PROVIDED RECORDS: Begin
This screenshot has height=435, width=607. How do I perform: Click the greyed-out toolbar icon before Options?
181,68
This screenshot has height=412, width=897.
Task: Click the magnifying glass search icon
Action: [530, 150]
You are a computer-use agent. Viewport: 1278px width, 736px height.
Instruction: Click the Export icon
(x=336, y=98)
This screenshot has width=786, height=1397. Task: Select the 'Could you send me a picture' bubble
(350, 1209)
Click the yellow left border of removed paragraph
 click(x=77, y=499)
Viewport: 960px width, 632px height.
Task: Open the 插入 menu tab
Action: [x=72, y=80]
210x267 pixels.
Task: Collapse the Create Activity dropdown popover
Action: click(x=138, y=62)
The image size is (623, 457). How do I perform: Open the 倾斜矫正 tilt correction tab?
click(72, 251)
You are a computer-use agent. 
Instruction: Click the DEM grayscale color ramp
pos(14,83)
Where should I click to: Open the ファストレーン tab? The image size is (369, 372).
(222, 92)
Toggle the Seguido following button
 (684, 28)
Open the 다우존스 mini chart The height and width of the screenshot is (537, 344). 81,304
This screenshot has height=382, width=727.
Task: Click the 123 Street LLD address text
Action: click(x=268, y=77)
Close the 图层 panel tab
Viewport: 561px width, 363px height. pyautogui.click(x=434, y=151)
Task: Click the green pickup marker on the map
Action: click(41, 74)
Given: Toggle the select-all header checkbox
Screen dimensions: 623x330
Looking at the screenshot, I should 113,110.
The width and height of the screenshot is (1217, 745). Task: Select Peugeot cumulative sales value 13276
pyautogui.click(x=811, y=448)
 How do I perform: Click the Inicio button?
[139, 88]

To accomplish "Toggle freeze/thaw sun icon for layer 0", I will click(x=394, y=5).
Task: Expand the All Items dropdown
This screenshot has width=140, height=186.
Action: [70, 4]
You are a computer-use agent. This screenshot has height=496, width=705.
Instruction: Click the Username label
PROVIDED RECORDS: End
GOAL OF THE EXERCISE: With both ends included, please retype exactly the lines from the line containing "Open the 다우존스" to the final line of the data.

OUTPUT BELOW:
Open the 다우존스 mini chart The height and width of the screenshot is (537, 344). 81,304
This screenshot has height=382, width=727.
Task: Click the 123 Street LLD address text
Action: click(x=268, y=77)
Close the 图层 panel tab
Viewport: 561px width, 363px height. pyautogui.click(x=434, y=151)
Task: Click the green pickup marker on the map
Action: click(41, 74)
Given: Toggle the select-all header checkbox
Screen dimensions: 623x330
Looking at the screenshot, I should 113,110.
The width and height of the screenshot is (1217, 745). Task: Select Peugeot cumulative sales value 13276
pyautogui.click(x=811, y=448)
 How do I perform: Click the Inicio button?
[139, 88]

To accomplish "Toggle freeze/thaw sun icon for layer 0", I will click(x=394, y=5).
Task: Expand the All Items dropdown
This screenshot has width=140, height=186.
Action: [70, 4]
You are a computer-use agent. This screenshot has height=496, width=705.
Instruction: Click the Username label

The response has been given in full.